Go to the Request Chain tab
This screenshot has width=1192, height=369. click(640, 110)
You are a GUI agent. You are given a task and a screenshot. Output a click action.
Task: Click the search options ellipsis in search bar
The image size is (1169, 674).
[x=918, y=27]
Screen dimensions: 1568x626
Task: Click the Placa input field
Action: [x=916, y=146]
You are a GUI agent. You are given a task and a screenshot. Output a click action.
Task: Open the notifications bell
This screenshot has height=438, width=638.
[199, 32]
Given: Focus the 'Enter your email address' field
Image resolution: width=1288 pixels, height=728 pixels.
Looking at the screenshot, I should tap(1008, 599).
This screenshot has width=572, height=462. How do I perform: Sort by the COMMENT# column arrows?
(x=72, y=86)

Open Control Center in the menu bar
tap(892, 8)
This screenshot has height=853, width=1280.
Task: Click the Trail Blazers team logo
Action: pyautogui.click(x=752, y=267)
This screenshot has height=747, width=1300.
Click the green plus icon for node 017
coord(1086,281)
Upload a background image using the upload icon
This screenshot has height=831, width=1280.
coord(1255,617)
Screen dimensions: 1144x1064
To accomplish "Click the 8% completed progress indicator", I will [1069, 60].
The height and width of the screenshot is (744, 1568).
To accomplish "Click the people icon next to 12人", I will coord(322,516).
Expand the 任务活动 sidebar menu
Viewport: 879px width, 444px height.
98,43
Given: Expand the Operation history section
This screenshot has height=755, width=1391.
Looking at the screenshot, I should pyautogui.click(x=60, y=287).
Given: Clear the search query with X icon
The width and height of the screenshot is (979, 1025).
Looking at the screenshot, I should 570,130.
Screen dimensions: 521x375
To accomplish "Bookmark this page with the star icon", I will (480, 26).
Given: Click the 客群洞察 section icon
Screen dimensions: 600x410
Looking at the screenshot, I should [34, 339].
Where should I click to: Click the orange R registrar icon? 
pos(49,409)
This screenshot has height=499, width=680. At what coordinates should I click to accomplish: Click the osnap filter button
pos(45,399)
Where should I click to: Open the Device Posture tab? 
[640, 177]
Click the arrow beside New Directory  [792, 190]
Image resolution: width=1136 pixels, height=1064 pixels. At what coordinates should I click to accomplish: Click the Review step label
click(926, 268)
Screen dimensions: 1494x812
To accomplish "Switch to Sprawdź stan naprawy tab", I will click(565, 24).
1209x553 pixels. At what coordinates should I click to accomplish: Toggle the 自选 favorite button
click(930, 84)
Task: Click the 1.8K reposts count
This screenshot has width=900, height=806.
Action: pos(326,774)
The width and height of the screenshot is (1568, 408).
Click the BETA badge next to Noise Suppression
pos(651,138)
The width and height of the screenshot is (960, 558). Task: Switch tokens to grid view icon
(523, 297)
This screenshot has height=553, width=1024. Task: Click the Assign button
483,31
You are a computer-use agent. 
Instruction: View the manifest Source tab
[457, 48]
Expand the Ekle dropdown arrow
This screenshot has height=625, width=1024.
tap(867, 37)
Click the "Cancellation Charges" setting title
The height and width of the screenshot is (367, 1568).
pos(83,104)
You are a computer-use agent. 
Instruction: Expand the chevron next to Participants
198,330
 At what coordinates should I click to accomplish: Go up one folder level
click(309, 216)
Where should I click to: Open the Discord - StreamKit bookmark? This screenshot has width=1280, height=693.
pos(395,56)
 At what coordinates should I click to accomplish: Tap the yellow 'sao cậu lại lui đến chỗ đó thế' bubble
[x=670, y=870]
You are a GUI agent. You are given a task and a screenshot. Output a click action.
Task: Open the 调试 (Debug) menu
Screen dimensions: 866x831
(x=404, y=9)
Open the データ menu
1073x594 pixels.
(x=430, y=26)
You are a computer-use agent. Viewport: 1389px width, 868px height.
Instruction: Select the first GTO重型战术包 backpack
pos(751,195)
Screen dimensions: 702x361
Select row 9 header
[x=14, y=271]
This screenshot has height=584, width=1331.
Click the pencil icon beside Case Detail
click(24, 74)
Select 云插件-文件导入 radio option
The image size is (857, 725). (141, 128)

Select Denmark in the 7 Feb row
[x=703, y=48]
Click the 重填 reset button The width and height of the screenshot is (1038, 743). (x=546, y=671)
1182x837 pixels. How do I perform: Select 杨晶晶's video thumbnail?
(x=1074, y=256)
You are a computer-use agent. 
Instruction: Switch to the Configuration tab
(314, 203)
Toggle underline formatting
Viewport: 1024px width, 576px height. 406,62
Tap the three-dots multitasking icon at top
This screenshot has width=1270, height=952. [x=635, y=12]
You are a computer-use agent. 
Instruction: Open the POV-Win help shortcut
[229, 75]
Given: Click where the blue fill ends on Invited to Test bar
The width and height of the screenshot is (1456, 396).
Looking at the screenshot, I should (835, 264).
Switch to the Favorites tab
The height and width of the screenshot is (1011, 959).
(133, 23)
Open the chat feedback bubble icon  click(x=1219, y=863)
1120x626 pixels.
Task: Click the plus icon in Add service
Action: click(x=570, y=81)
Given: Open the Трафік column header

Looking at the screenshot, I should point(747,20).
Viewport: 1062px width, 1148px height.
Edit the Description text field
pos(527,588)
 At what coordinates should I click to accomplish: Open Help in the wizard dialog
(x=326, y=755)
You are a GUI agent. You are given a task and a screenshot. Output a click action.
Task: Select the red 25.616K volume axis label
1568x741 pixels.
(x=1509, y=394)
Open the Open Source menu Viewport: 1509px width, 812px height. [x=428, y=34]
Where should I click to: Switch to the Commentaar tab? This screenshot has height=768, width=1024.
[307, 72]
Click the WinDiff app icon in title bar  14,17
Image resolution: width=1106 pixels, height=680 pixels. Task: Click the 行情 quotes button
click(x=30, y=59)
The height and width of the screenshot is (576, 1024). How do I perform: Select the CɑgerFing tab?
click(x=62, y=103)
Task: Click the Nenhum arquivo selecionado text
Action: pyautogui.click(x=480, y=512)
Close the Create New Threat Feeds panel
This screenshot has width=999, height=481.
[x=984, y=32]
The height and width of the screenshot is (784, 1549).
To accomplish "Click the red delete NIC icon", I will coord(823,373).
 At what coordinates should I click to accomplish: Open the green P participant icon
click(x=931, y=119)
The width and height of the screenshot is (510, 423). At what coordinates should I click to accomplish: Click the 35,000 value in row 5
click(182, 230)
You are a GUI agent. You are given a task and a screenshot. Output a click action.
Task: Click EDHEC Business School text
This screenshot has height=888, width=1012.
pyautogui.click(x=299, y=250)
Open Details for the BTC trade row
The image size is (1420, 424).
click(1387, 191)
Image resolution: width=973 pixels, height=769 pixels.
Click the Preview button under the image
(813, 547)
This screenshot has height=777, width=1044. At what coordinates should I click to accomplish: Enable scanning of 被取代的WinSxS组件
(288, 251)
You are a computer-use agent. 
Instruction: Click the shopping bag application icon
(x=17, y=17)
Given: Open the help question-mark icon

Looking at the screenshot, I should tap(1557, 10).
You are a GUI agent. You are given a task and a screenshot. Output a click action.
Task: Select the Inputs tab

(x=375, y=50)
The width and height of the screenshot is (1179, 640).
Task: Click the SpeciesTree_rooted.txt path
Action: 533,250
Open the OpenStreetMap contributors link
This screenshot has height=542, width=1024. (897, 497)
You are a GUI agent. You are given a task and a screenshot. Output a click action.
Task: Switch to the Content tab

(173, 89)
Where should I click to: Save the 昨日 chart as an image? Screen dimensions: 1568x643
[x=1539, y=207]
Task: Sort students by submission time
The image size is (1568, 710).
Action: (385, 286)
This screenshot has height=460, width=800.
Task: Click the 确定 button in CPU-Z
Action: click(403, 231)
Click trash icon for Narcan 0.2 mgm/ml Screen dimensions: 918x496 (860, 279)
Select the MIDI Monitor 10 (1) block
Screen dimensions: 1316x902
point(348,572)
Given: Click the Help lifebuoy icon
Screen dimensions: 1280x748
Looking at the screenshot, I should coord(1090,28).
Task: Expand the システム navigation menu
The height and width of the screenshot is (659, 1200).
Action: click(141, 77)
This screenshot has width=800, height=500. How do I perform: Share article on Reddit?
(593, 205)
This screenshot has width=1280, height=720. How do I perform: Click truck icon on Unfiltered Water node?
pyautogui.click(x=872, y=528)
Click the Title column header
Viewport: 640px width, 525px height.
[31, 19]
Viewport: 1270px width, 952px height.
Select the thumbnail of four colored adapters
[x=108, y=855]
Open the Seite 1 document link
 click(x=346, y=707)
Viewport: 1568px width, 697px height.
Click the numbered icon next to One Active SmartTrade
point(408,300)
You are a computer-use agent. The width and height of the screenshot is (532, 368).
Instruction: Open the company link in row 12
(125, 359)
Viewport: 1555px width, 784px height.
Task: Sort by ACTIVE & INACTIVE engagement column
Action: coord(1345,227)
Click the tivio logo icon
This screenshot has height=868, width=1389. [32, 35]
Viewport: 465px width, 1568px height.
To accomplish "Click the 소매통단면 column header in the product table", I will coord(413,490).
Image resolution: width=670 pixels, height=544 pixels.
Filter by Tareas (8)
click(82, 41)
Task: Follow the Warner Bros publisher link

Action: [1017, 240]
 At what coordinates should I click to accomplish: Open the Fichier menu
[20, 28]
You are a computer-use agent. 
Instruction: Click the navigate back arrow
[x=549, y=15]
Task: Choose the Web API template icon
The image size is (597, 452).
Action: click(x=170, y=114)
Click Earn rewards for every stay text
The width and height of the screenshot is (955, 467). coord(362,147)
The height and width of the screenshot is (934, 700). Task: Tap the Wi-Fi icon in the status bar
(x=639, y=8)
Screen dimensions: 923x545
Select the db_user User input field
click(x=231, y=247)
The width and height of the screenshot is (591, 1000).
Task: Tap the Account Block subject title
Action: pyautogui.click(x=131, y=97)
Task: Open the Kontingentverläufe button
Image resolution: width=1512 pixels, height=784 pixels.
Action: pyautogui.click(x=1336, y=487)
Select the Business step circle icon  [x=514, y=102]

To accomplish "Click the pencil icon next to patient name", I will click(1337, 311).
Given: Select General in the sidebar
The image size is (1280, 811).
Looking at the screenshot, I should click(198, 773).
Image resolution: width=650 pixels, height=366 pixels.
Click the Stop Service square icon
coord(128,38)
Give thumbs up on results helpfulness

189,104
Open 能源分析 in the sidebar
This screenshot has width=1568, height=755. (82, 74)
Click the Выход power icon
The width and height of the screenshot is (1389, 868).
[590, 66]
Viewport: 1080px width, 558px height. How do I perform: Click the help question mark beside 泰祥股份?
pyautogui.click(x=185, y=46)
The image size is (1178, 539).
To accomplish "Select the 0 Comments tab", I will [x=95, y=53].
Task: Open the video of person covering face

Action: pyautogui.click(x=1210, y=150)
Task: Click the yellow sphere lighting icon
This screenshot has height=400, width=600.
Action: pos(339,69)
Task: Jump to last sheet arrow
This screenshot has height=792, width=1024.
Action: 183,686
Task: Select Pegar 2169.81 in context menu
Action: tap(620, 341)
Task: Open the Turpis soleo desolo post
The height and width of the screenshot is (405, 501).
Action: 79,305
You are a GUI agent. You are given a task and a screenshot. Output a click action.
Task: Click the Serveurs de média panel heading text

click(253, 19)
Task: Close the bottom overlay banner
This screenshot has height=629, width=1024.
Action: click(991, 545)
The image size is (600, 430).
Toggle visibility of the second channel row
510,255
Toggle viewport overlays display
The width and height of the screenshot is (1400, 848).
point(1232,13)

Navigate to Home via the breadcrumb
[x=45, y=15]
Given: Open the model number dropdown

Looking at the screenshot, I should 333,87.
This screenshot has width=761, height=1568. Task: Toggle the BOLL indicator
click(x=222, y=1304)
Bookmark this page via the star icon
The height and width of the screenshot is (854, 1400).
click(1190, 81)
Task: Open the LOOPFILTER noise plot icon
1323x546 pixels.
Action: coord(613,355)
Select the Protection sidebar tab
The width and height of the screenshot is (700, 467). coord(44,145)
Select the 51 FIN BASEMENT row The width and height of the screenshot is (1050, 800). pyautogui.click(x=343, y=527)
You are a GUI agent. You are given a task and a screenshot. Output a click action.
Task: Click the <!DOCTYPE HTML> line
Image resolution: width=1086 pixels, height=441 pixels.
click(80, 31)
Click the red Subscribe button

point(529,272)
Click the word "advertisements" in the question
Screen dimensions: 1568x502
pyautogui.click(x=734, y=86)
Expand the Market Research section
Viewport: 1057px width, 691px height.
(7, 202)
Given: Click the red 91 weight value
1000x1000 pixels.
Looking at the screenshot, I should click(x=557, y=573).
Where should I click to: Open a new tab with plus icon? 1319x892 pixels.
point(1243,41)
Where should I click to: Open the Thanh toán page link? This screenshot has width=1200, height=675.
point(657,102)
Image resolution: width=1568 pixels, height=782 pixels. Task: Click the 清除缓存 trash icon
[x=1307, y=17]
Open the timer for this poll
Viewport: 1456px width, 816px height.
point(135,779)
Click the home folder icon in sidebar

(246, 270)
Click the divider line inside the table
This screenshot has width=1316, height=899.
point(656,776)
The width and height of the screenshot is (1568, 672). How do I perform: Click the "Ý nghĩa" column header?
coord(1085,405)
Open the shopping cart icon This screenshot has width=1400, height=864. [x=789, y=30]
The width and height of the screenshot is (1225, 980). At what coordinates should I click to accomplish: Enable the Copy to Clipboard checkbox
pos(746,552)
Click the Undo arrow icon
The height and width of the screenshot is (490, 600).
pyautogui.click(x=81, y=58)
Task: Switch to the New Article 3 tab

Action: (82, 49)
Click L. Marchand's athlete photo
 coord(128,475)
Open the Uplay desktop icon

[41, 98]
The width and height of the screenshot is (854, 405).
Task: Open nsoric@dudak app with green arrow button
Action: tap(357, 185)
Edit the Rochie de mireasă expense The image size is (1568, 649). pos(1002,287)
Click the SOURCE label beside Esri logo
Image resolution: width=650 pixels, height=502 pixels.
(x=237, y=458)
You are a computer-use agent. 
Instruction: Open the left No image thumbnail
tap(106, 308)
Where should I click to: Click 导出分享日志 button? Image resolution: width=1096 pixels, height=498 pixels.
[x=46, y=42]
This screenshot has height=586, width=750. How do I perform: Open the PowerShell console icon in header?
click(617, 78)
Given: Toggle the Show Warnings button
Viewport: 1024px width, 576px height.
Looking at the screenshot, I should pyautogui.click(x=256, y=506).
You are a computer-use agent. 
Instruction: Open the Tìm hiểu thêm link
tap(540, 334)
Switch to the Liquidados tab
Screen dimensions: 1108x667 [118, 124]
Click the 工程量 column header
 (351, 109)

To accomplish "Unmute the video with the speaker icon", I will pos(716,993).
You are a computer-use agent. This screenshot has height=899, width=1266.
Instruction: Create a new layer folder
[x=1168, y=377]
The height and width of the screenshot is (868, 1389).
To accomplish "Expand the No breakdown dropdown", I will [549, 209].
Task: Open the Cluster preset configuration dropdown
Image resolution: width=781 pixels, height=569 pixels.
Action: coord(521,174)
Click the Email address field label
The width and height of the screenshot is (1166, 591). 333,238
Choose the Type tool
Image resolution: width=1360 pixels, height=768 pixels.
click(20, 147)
# # # # # # #
The response must consist solely of the lines from the top of the records through the line holding "Screen dimensions: 521x375", copied word for word.

Go to the Request Chain tab
This screenshot has width=1192, height=369. click(640, 110)
You are a GUI agent. You are given a task and a screenshot. Output a click action.
Task: Click the search options ellipsis in search bar
The image size is (1169, 674).
[x=918, y=27]
Screen dimensions: 1568x626
Task: Click the Placa input field
Action: [x=916, y=146]
You are a GUI agent. You are given a task and a screenshot. Output a click action.
Task: Open the notifications bell
This screenshot has height=438, width=638.
[199, 32]
Given: Focus the 'Enter your email address' field
Image resolution: width=1288 pixels, height=728 pixels.
Looking at the screenshot, I should tap(1008, 599).
This screenshot has width=572, height=462. How do I perform: Sort by the COMMENT# column arrows?
(x=72, y=86)

Open Control Center in the menu bar
tap(892, 8)
This screenshot has height=853, width=1280.
Task: Click the Trail Blazers team logo
Action: pyautogui.click(x=752, y=267)
This screenshot has height=747, width=1300.
Click the green plus icon for node 017
coord(1086,281)
Upload a background image using the upload icon
This screenshot has height=831, width=1280.
coord(1255,617)
Screen dimensions: 1144x1064
To accomplish "Click the 8% completed progress indicator", I will [1069, 60].
The height and width of the screenshot is (744, 1568).
To accomplish "Click the people icon next to 12人", I will coord(322,516).
Expand the 任务活动 sidebar menu
Viewport: 879px width, 444px height.
98,43
Given: Expand the Operation history section
This screenshot has height=755, width=1391.
Looking at the screenshot, I should pyautogui.click(x=60, y=287).
Given: Clear the search query with X icon
The width and height of the screenshot is (979, 1025).
Looking at the screenshot, I should 570,130.
Screen dimensions: 521x375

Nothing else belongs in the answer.